Unemployment Rate Falls Yet Again as Economy Recovers, but Report Comes With Troubles

Unemployment AP featured image
(AP Photo/Rogelio V. Solis, File)

The unemployment rate falls for the fifth straight month.

The Bureau of Labor Statistics has released its numbers on unemployment in September and the news is good, but perhaps not good enough.


The decline in the unemployment rate continues according to the released report and shows we now sit at 7.9 percent overall:

Total nonfarm payroll employment rose by 661,000 in September and the unemployment rate declined to 7.9 percent, the U.S. Bureau of Labor Statistics reported today. These improvements in the labor market reflect the continued resumption of economic activity that had been curtailed due to the coronavirus (COVID-19) pandemic and efforts to contain it. In September, notable job gains occurred in leisure and hospitality, in retail trade, in health care and social assistance, and in professional and business services. Employment in government declined over the month, mainly in state and local government education.

In September, the unemployment rate declined by 0.5 percentage point to 7.9 percent, and the number of unemployed persons fell by 1.0 million to 12.6 million. Both measures have declined for 5 consecutive months but are higher than in February, by 4.4 percentage points and 6.8 million, respectively.
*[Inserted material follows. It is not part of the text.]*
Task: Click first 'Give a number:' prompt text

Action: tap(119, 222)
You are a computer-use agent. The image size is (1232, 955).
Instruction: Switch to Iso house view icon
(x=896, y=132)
While a drop is good, it should be noted that this drop is more shallow than many would like. As each month progresses, the unemployment rate’s decline gets smaller and smaller. As CNBC points out, the unemployment rate’s decline is beginning to get more shallow with each month.


The recovery could be better, but it’s not without its challenges.

Many states have reopened but are still weighed down with rules that prevent businesses from operating at full capacity. States like California and Oregon are still in a state of lockdown, preventing millions of businesses from reopening and thus preventing millions of more workers from rejoining the workforce.

There is also the fear of the virus still haunting many who would like to return to work but are afraid of contracting the virus. Many still do not understand the nature of the virus and believe it to be deadly to any who come across it despite research now showing us now that it only has a .03 percent death rate and mainly affects only those who have underlying conditions of a certain kind.

Still, slowly but surely, people are waking up to the reality of the virus not being the death sentence they once thought and as more people understand, consumer confidence returns, and jobless numbers go down as people wish to return to work.

On Thursday, I reported that jobless claims fell much deeper than experts thought, dropping 36,000 for the week.


While this is all well and good as our economy does better than many predicted, but the nation is collectively holding its breath and waiting to see which way this election goes. The Democrats are currently promoting the idea of more shutdowns and economic sloth in favor of “safety,” whereas as Republicans want to fling the doors open and let our economy recover.

Who wins will determine what we look like economically for years to come and many are watching and waiting, including people in the business sector.